## Exercise objective
Starting at the line that holds "Click the V1" and stopping at the line that holds "Check the Invert filter checkbox", restate the records below word for word, with both of those lines included.

━━━━

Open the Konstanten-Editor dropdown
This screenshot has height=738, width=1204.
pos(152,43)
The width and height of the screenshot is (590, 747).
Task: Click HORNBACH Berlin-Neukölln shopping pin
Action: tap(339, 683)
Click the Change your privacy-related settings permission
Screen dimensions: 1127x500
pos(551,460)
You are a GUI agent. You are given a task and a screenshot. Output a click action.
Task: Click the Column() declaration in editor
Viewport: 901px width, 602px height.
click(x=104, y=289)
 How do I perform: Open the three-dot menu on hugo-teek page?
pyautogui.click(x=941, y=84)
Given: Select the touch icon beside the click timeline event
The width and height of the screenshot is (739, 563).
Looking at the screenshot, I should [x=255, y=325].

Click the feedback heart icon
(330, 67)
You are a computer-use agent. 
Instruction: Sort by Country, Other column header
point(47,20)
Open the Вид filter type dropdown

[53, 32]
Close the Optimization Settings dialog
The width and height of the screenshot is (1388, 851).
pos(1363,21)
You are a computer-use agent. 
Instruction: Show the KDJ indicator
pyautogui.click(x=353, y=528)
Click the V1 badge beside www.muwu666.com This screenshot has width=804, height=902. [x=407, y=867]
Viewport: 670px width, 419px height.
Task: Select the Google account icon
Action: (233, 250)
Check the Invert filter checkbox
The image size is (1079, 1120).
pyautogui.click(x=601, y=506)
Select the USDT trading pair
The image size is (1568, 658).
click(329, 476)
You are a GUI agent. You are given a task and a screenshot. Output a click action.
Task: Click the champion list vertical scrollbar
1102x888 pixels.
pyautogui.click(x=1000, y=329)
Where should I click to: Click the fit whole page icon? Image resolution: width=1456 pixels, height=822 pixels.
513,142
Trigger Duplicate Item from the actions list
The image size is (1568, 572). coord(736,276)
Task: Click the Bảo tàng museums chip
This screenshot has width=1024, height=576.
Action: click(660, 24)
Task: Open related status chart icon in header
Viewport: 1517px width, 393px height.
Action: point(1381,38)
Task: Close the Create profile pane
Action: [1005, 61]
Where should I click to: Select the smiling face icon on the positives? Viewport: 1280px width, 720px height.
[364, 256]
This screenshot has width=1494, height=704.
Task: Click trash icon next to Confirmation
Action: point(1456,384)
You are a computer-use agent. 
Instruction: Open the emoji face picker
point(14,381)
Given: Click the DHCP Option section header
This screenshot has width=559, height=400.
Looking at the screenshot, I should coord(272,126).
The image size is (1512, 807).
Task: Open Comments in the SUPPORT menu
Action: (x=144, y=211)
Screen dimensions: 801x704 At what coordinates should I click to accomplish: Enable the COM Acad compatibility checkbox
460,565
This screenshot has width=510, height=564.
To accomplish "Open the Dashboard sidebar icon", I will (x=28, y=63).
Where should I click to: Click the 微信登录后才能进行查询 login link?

━━━━

## Response box
Click the V1 badge beside www.muwu666.com This screenshot has width=804, height=902. [x=407, y=867]
Viewport: 670px width, 419px height.
Task: Select the Google account icon
Action: (233, 250)
Check the Invert filter checkbox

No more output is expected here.